The Labour Party may have swept to victory in Thursday's three by-elections but the big political winner of the night was the UK Independence Party (Ukip), which posted the best by-election results in its history.
Bolstered by last weekend's fostering row - which saw two foster carers lose three children because of their Ukip membership - the party came second in Middlesborough and Rotherham and third in Croydon North, leading Nigel Farage to claim his party is becoming "the second party in Northern England".
"Whichever way you look at it UKIP is on the rise," the Ukip leader said on Thursday night, celebrating the party's electoral surge.
"The political establishment is just going to have to wake up to the fact that Ukip is here and here to stay as a significant and rising mainstream part of British politics," the MEP later said.
The party may not have won any seats, but the Ukip's vote share in Rotherham, 21.7%, easily beat the party's previous record, set only a fortnight before in the Corby by-election, of 14.3%.
Ukip's Jane Collins (left) may have lost out to Labour's Sarah Champion, but it was a landmark night for the party
Ukip beat both coalition parties in two of the three by-elections, and the Liberal Democrats in all three, prompting some Tory MPs to resurrect the idea of a pact between the Conservatives and Ukip in the 2015 General Election.
How to explain the Ukip surge? It wasn't the Eurosceptic vote alone but a combination of doubts over the competence of the Tory party and the appearance of Ukip as an "acceptable alternative" for disgruntled right-leaning voters, according to one of the country's leading psephologists.
Professor John Curtice of Strathclyde University told the Huffington Post UK that since last spring "that the Conservatives have been less popular because of doubts about their competence", in part causing Ukip's rise.
Professor Curtice said recent by-election results showed the public had "less loyalty to big parties" and were more willing to vote for lesser parties in protest, evidenced by the Lib Dems being pushed to eighth place behind parties such as Respect, the BNP and the English Democrats in Rotherham.
The elections were excellent for the Ukip, finishing off a high-profile week for the party
However, Professor Curtice said he was not sure the results would translate into future wins for Ukip. "The problem they face," he told HuffPost UK "is that their vote is too geographically spread."
"Being able to win something is much more difficult," he said.
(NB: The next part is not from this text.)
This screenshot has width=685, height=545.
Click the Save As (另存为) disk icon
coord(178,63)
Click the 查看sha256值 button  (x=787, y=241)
Ukip would have to target a specific location "run a really brilliant campaign, get 30% and scrape home," in order to find themselves in a seat.
Even if the Conservatives announced an in/out EU referendum tomorrow, Curtice said, they would still have plenty of work to do to get ex-Tory voters back from Ukip.
On Friday morning, some Conservative MPs took to Twitter to hint at a revival of campaign strategist Michael Fabricant's recent idea of trading an EU referendum for Ukip pulling candidates from marginal Tory seats - warning a split in the Eurosceptic vote would lose the Tories some 40 seats in 2015.
Farage rejected the suggestion earlier this week, saying his party was "at war" with the Government and David Cameron - who previously called Ukip a party of "fruitcakes, loonies and closet racists".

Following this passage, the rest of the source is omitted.